Work instructions -> Give back exactly the line containing "The image size is (848, 393)." together with all the lines after it, ending at the final line below.

---+---

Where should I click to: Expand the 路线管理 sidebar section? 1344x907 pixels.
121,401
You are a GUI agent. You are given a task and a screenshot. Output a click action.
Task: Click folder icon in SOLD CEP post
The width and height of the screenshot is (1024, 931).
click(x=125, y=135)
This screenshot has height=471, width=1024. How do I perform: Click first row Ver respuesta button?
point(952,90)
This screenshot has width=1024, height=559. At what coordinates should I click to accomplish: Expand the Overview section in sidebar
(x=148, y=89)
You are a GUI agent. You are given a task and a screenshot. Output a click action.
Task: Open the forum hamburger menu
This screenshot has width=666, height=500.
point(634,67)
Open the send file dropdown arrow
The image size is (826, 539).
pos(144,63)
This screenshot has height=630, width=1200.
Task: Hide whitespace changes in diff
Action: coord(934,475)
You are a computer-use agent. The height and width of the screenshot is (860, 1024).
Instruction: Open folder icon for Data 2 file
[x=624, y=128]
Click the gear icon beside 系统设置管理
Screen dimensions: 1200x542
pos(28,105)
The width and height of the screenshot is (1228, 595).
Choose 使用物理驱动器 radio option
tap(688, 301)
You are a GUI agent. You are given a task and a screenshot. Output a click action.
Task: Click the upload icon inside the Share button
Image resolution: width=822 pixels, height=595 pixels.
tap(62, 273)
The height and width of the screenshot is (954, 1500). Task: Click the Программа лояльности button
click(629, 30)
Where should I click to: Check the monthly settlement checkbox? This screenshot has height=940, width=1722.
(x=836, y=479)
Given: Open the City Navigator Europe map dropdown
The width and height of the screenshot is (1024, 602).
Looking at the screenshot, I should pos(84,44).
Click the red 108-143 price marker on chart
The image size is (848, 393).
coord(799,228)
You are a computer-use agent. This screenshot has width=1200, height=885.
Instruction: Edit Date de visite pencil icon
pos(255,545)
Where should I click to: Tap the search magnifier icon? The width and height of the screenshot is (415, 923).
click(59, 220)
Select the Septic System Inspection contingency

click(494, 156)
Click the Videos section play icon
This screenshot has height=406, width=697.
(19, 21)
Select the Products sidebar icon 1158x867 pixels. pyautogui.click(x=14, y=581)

---+---

Solution for this task ->
The image size is (848, 393).
coord(799,228)
You are a computer-use agent. This screenshot has width=1200, height=885.
Instruction: Edit Date de visite pencil icon
pos(255,545)
Where should I click to: Tap the search magnifier icon? The width and height of the screenshot is (415, 923).
click(59, 220)
Select the Septic System Inspection contingency

click(494, 156)
Click the Videos section play icon
This screenshot has height=406, width=697.
(19, 21)
Select the Products sidebar icon 1158x867 pixels. pyautogui.click(x=14, y=581)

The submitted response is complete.